A essência sobrevive

A Casa Cor Goiás 2014 abriu as portas com a proposta de retorno às origens, de desfrutar o convívio familiar e de transformar a casa em lugar de renovação das energias e de inspiração para o trabalho

Inaugurada ontem, quarta-feira, 7, no Setor Marista, em Goiânia, a 18ª edição da Casa Cor Goiás pode ser traduzida como um convite ao retorno à simplicidade, aos prazeres da convivência, ao aconchego e à uma vida descomplicada. The Book visitou os 47 ambientes e notou o desejo de valorizar o essencial, descartando o rebuscamento e o excesso. 

O conceito se traduz na abundância de materiais simples e corriqueiros, como a madeira, o ferro, o concreto, a pedra, o metal, a palha e o tecido, que parecem servir de inspiração para um futuro mais eco-friendly e menos massificado, com forte inspiração na essência da matéria-prima. Evidentemente que quase tudo tem como aliada as novidades tecnológicas, sejam em aparelhos eletrônicos, eletrodomésticos ou na automação dos espaços.

A palheta de cores também remete a volta às origens com os tons terrosos, especialmente o caramelo, passando pela sobriedade do cinza e do preto. As cores quentes entram fazendo o contraponto no mobiliário e nos acessórios. Pinceladas de ouro e prata - fortes presenças na última edição do Salão Internacional do Móvel de Milão - elevam o clima de sofisticação.   

Viver, trabalhar e expor, tudo no mesmo lugar, é uma tendência que já virou realidade nas maiores metrópoles do mundo e começa a fazer parte também das capitais brasileiras, inclusive a nossa. A mostra traz este conceito ao transformar a habitação em um lugar capaz de desconectar o homem da sua realidade exterior, do agito, da agenda lotada e do estresse, oferecendo meios de estímulos aos cinco sentidos, de relaxamento e de descanso, ou então, fazer do ambiente lugar de inspiração para o trabalho. A presença da água em vários espaços, por exemplo, entra como elemento revigorante, além da valorização do contato com a natureza.

Por lá vimos diversas novidades que vocês podem conferir logo adiante, nas imagens de alguns ambientes. Módulos de funções separadas ou unidas em sistemas de ilhas dão maior flexibilidade ao espaço; a integração de ambientes - como a cozinha que perde a sua identidade histórica para ganhar grande importância no projeto; o retorno à função original do quarto- exclusivamente para o descanso; a exposição de estruturas brutas; a valorização do mobiliário brasileiro e a liberdade de decorar com coisas que amamos são alguns pontos que listamos ao percorrer a mostra.

Ao mesmo tempo se vê o apelo ao natural, há a busca pela singularidade - o que The Book adora.

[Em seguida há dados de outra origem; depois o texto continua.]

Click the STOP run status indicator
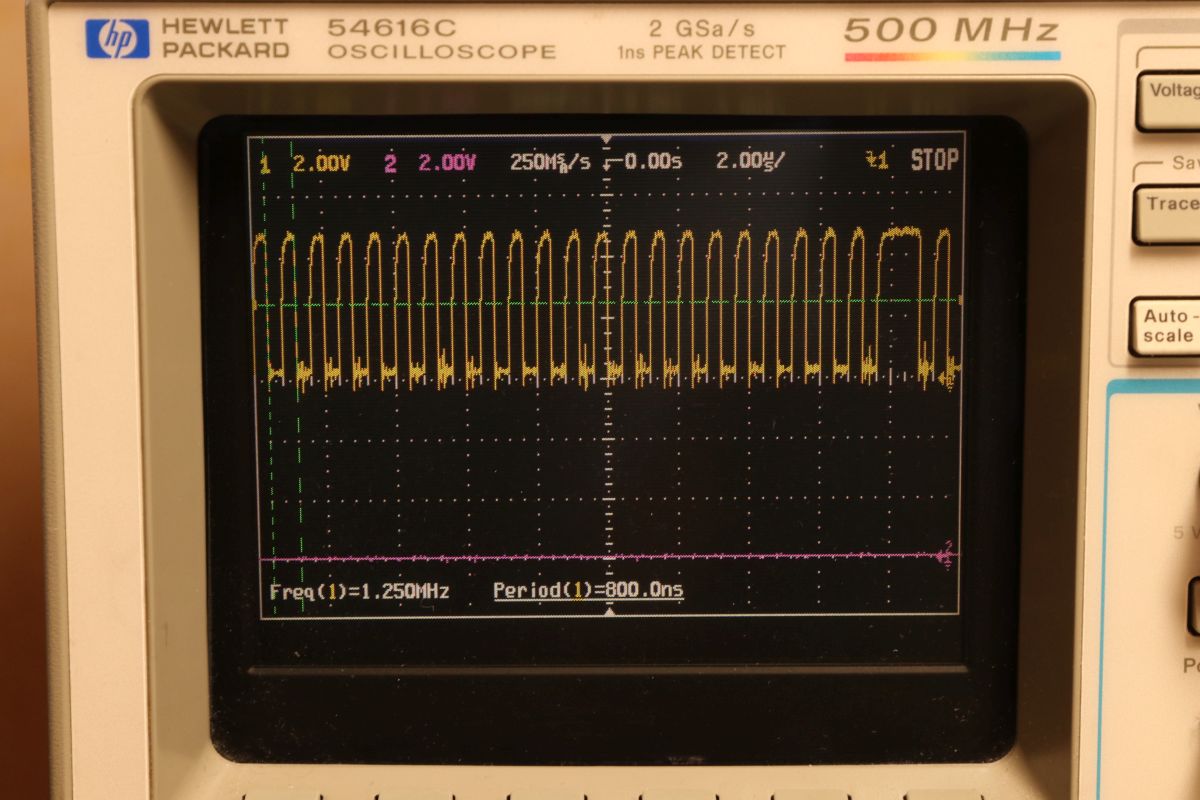Image resolution: width=1200 pixels, height=800 pixels. coord(934,161)

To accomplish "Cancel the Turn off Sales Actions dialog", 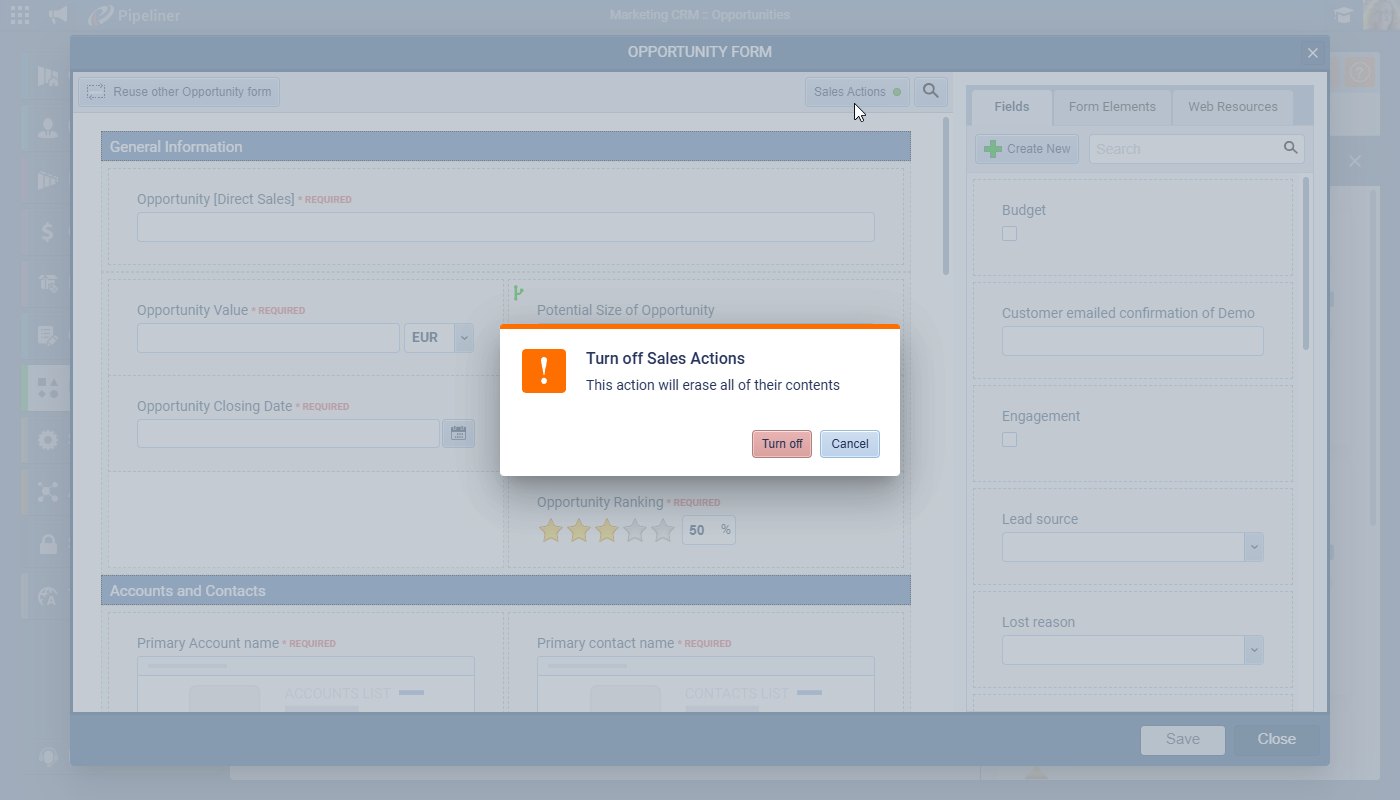I will coord(849,444).
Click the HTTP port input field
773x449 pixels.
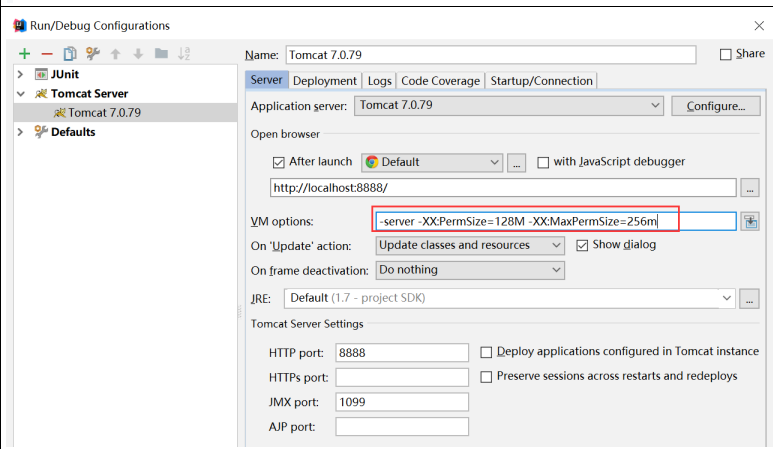click(402, 352)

Chama a atenção a troca de função de alguns materiais, como a aplicação de placas de feltro na parede ou o uso de revestimento característico de ambientes como cozinha, banheiros e áreas externas em um quarto. Outra novidade que listamos foi o destaque que alguns profissionais deram ao teto, tirando-o do lugar comum e explorando-o com o uso de materiais inusitados, como o cimento queimado ou o chapisco de reboco.

A Casa Cor 2014 também abre espaço para o divertido desafio dos limites estéticos, como o que se vê na Bilheteria. Trazendo como proposta o universo das perspectivas, em um conceito próximo ao do designer Joey Ho para o restaurante The Room, de Hong Kong, a dupla de arquitetos e urbanistas Heitor Arrais e W. Leão Ogawa, explora as possibilidades do encontro entre três retas, eleva o piso ao teto e a parede ao piso, configurando vários planos e pontos de atração para o olhar.